系统仿真学报 ›› 2021, Vol. 33 ›› Issue (6): 1307-1314.doi: 10.16182/j.issn1004731x.joss.20-0095

• 仿真建模理论与方法 • 上一篇    下一篇

基于生成式对抗网络的发票图像超分辨率研究

李新利, 邹昌铭, 杨国田, 刘禾   

  1. 华北电力大学 控制与计算机工程学院,北京 102206
  • 收稿日期:2020-02-28 修回日期:2020-05-02 出版日期:2021-06-18 发布日期:2021-06-23
  • 作者简介:李新利(1973-),女,博士,副教授,研究方向为模式识别、图像处理、燃烧过程检测技术。E-mail:lixinli@ncepu.edu.cn

Research of Super-resolution Processing of Invoice Image Based on Generative Adversarial Network

Li Xinli, Zou Changming, Yang Guotian, Liu He   

  1. School of Control and Computer Engineering, North China Electric Power University, Beijing, 102206, China
  • Received:2020-02-28 Revised:2020-05-02 Online:2021-06-18 Published:2021-06-23

摘要: 发票自动识别可有效提高财务工作效率。为避免低分辨率的发票图像影响自动识别的准确性,提出了一种用于对发票图像进行超分辨率处理的ESRGAN (Encoder Super-resolution Generative Adversarial Network)网络ESRGAN网络是基于带条件的生成式对抗网络,设计了辅助编码器,引导网络生成更加真实的超分辨率图像。基于实际发票图像,将ESRGAN网络与常规图像处理、SRCNN (Super-resolution Convolutional Neural Networks)网络和SRGAN (Super-resolution Generative Adversarial Network)网络进行对比实验,并通过峰值信噪比(Peak Signal to Noise Ratio, PSNR)和结构相似性(Structural Similarity, SSIM)评价指标进行模型评价。实验结果表明基于ESRGAN超分辨率处理的图像在视觉效果和评价指标上均具有良好的效果。

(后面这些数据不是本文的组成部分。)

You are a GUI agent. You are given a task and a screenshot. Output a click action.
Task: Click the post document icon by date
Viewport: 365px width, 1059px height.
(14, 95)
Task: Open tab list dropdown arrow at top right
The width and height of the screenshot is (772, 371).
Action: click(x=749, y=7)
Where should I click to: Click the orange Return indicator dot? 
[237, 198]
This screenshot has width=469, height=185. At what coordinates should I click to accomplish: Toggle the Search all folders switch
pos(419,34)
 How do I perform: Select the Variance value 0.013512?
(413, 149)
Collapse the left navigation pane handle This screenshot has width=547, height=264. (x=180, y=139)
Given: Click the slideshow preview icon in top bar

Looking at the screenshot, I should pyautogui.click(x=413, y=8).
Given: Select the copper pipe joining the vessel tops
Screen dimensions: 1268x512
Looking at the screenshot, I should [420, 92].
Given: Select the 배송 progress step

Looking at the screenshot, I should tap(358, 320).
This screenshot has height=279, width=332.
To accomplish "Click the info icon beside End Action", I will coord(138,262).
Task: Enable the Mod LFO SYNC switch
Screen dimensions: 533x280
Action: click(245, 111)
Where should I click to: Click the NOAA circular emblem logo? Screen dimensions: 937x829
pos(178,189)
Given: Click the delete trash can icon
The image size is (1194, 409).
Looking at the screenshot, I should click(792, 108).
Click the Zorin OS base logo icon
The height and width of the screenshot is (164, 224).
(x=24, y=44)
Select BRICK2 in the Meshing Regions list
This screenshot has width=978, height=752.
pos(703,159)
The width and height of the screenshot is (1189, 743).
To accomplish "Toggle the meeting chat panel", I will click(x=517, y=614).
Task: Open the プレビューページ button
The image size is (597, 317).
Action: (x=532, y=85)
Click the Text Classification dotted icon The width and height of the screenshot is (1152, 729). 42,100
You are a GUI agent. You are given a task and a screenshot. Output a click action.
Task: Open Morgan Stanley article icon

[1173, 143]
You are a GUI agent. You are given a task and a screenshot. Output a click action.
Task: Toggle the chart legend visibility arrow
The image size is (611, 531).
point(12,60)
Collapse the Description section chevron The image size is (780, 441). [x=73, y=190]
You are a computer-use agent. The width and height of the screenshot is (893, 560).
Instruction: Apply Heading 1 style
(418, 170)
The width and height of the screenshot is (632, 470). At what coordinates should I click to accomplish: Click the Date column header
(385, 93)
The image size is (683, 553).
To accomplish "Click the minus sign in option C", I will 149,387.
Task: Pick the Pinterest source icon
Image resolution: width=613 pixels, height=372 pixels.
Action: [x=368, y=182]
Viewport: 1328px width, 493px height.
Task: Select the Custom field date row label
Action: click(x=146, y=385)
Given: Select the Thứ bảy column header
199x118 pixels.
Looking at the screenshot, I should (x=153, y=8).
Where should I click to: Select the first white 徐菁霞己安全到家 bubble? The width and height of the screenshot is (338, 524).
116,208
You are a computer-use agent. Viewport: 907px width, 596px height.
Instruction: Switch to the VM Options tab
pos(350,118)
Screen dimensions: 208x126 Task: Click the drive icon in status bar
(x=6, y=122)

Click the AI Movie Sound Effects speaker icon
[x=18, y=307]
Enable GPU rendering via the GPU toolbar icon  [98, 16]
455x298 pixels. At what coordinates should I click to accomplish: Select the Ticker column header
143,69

关键词: 发票图像, 超分辨率, 生成式对抗网络, ESRGAN, 评价指标

Abstract: Automatic identification of invoices can effectively improve financial efficiency. But low-resolution invoice image reduces the accuracy of automatic identification, an ESRGAN (Encoder Super-resolution Generative Adversarial Network) network for super-resolution processing of invoice images is proposed. The ESRGAN network is based on a conditional generative adversarial network. An auxiliary encoder is designed to guide the network to generate a more realistic super-resolution image. Based on the actual invoice image, the ESRGAN network and the conventional image processing, SRCNN (Super-resolution Convolutional Neural Networks) network and SRGAN (Super-resolution Generative Adversarial Network) network. The model is evaluated through two evaluation indicators of peak signal-to-noise ratio (PSNR) and structural similarity (SSIM). The experimental results show that the images processed based on ESRGAN super-resolution are better on visual effects and evaluation indicators.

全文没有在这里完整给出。